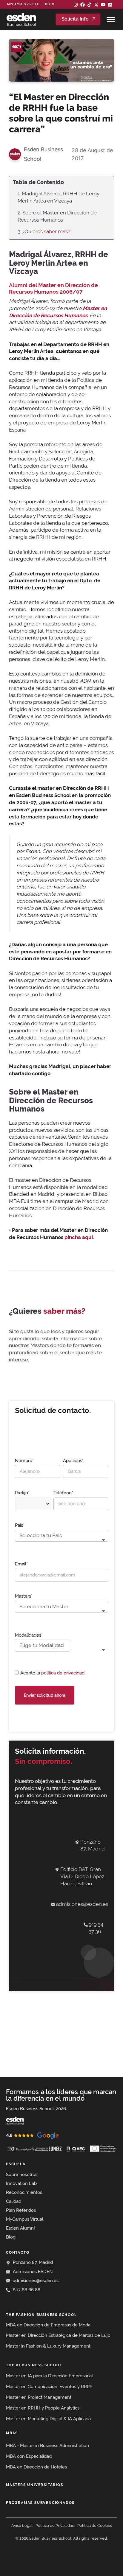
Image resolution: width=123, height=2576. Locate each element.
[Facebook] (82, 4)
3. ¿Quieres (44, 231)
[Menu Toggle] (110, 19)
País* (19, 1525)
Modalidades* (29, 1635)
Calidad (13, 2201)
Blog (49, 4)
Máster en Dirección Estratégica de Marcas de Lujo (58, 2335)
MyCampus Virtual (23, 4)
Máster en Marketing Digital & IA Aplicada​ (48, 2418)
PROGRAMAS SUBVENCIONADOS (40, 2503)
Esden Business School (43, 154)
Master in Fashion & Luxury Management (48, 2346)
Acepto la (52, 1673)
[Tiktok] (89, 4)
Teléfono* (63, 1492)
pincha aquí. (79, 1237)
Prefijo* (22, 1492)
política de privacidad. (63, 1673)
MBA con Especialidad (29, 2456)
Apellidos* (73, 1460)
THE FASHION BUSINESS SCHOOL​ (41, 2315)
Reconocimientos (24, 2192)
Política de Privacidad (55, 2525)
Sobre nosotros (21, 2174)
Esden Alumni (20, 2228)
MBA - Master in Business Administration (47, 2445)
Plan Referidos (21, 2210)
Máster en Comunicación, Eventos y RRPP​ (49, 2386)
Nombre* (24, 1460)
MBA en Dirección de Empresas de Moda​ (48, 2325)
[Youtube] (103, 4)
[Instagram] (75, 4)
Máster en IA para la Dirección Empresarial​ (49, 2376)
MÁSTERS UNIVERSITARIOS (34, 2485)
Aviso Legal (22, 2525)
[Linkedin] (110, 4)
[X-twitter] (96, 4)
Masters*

----------

- GOAL OF THE EXERCISE: Retype everything in the entries exactly except the pictures.

- TASK OUTPUT:
Image resolution: width=123, height=2576. Locate each element.
[Facebook] (82, 4)
3. ¿Quieres (44, 231)
[Menu Toggle] (110, 19)
País* (19, 1525)
Modalidades* (29, 1635)
Calidad (13, 2201)
Blog (49, 4)
Máster en Dirección Estratégica de Marcas de Lujo (58, 2335)
MyCampus Virtual (23, 4)
Máster en Marketing Digital & IA Aplicada​ (48, 2418)
PROGRAMAS SUBVENCIONADOS (40, 2503)
Esden Business School (43, 154)
Master in Fashion & Luxury Management (48, 2346)
Acepto la (52, 1673)
[Tiktok] (89, 4)
Teléfono* (63, 1492)
pincha aquí. (79, 1237)
Prefijo* (22, 1492)
política de privacidad. (63, 1673)
MBA con Especialidad (29, 2456)
Apellidos* (73, 1460)
THE FASHION BUSINESS SCHOOL​ (41, 2315)
Reconocimientos (24, 2192)
Política de Privacidad (55, 2525)
Sobre nosotros (21, 2174)
Esden Alumni (20, 2228)
MBA - Master in Business Administration (47, 2445)
Plan Referidos (21, 2210)
Máster en Comunicación, Eventos y RRPP​ (49, 2386)
Nombre* (24, 1460)
MBA en Dirección de Empresas de Moda​ (48, 2325)
[Youtube] (103, 4)
[Instagram] (75, 4)
Máster en IA para la Dirección Empresarial​ (49, 2376)
MÁSTERS UNIVERSITARIOS (34, 2485)
Aviso Legal (22, 2525)
[Linkedin] (110, 4)
[X-twitter] (96, 4)
Masters*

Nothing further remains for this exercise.